TYPE = Histone type name (H2A, H2B, H3, H4, H1)
VARIANT:
- Letter: used to denote a structurally distinct monophyletic clade of a histone family (exception is H2A.X).
- Number: used to denote a species-specific variant, not defined by phylogeny but clear orthology.

prefix = used to denote a structurally distinct clade of core histones (e.g.: macroH2A, subH2B, cenH3).

Example: H2A.Z

References

Talbert PB, Ahmad K, et al. "A unified phylogeny-based nomenclature for histone variants." Epigenetics Chromatin, 2012. PMID: 22650316

Classification

The automatic classification algorithms employed in the current database is described below. More details available in ref.[1].

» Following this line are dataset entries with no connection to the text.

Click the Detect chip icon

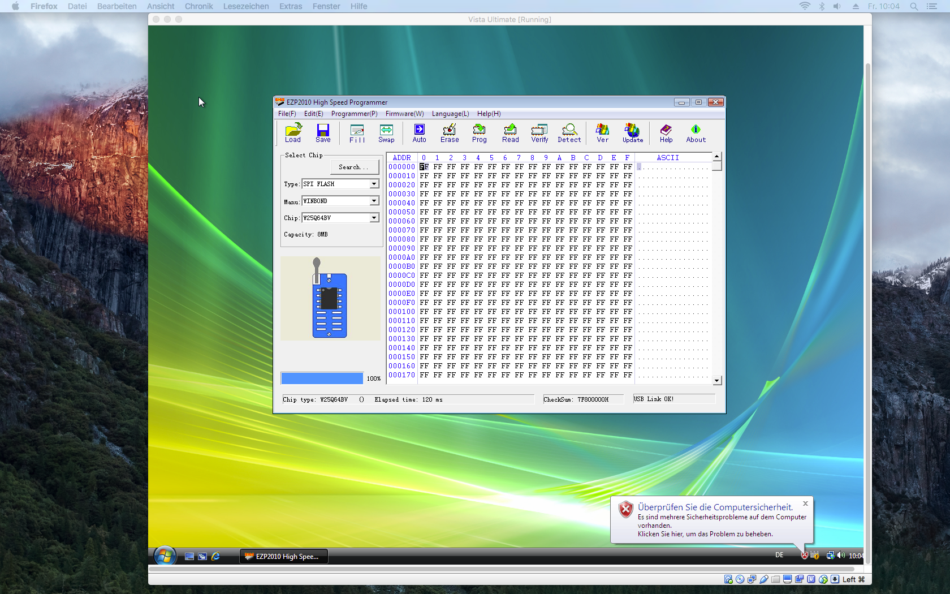(x=569, y=133)

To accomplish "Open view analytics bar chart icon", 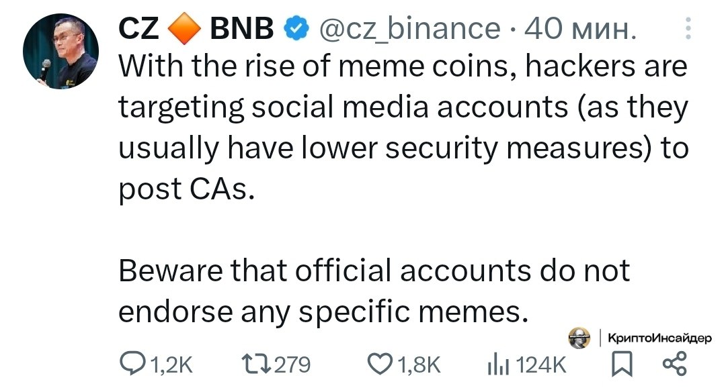I will (496, 364).
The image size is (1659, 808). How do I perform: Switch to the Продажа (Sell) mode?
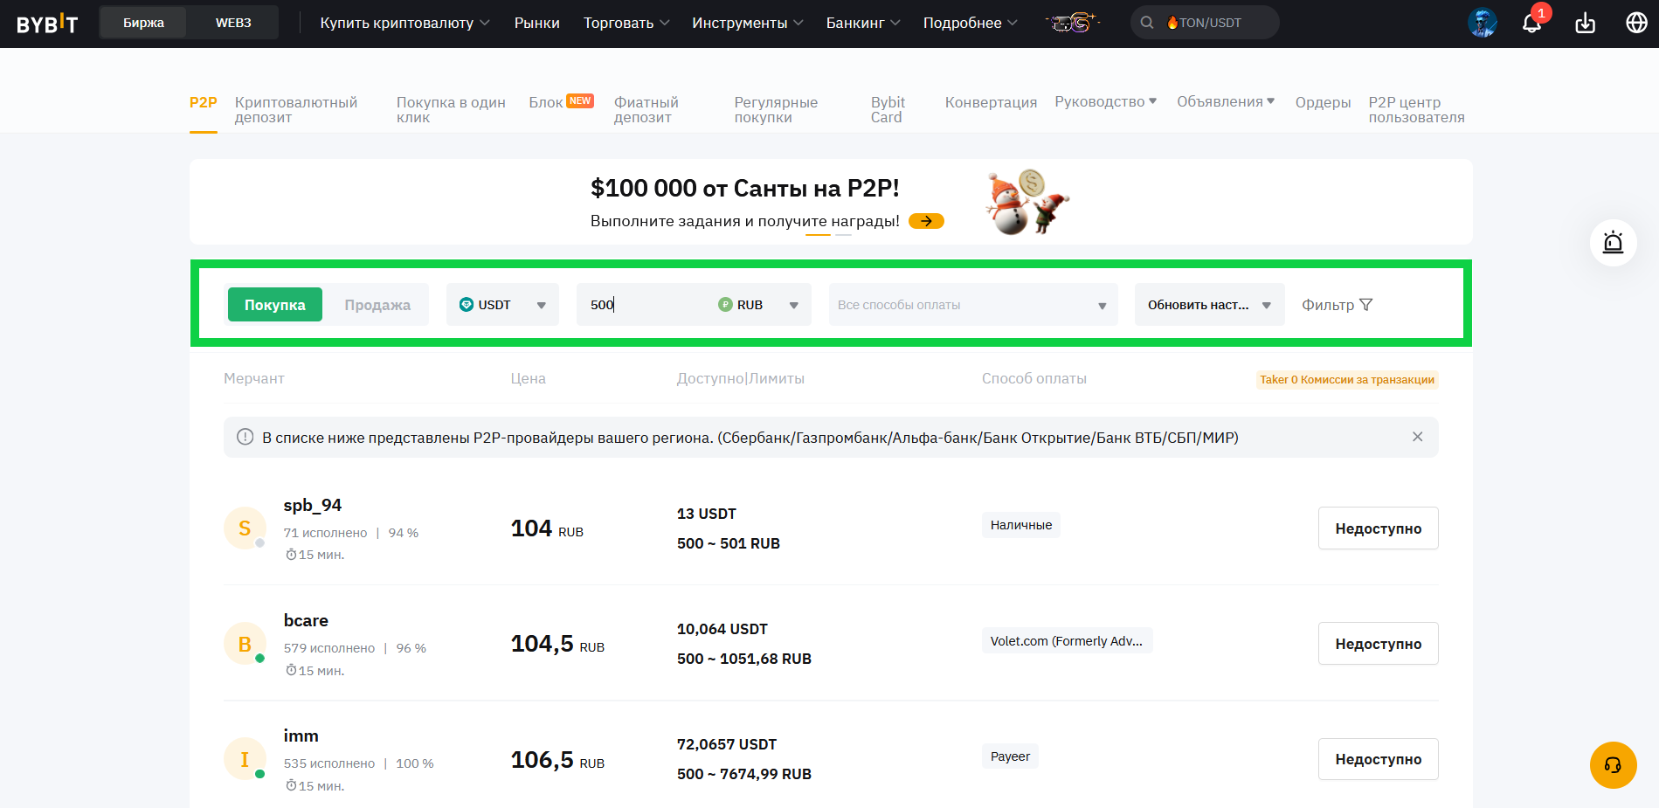[x=377, y=305]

Curated alignments of histone variants were used to train Hidden Markov Models, utilizing HMMER 3.1b2, to create one HMM for each variant. These models were used as a part of automatic extraction and annotation pipeline. Namely, all sequences from the nr protein database have been classified by the HMM models (variants and canonical) and were added into the HistoneDB 2.0 as “automatically extracted sequences”. We assigned a model with a maximum HMMER score to a given sequence. The score was required to exceed a certain threshold identified as follows. For any given variant model, we searched the curated sequence set and calculated HMMER scores for all curated sequences. We then varied the HMMER score threshold in order to distinguish variant sequences from all other sequences with 90% specificity. Specificity of retrieval was estimated based on the number of true positives (TPs; sequences correctly predicted by their native model) and false positives (FPs; incorrectly predicted sequences) found above each HMMER score cutoff. The specificity was calculated as TN/(FP+TN). Then a desired score cutoff value was obtained from the interpolated inverse curve of the score cutoffs plotted versus specificity. The efficacy of classification based on HMM models depends significantly on whether the respective histone variant model is sufficiently divergent and forms a separate clade on the phylogenetic tree. For certain variants, which emerged repeatedly in the course of evolution, the classification becomes difficult unless a characteristic signature is known. In the case of H2A.X, HMM search algorithm was supplemented by the pattern matching, since this variant is characterized by the presence of ‘SQ(E/D)Φ’ motif as described above. Any sequence that was classified as canonical H2A by HMMER-based algorithm was reclassified as H2A.X if it had this motif at its C-terminus. The described above classification algorithm can be also applied to classify any sequence of interest via "Analyze Your Sequence" tab.

References

Draizen EJ, Shaytan AK, Marino-Ramirez L, Talbert PB, Landsman D, Panchenko AR. "HistoneDB 2.0 - with Variants: an integrated resource to explore histones and histone variants." Database. In Preparation.

Download

How can I download all sequences?

List of all histone sequences referenced by GIs can be downloaded here.
List of all HMM scores for the sequences against matching HMM models can be downloaded here.

How to cite

Please cite the database as:
E.J. Draizen, A.K. Shaytan, L. Marino-Ramirez, P.B. Talbert, D. Landsman, A.R. Panchenko. "HistoneDB 2.0 - with Variants: an integrated resource to explore histones and histone variants." Database. In Preparation.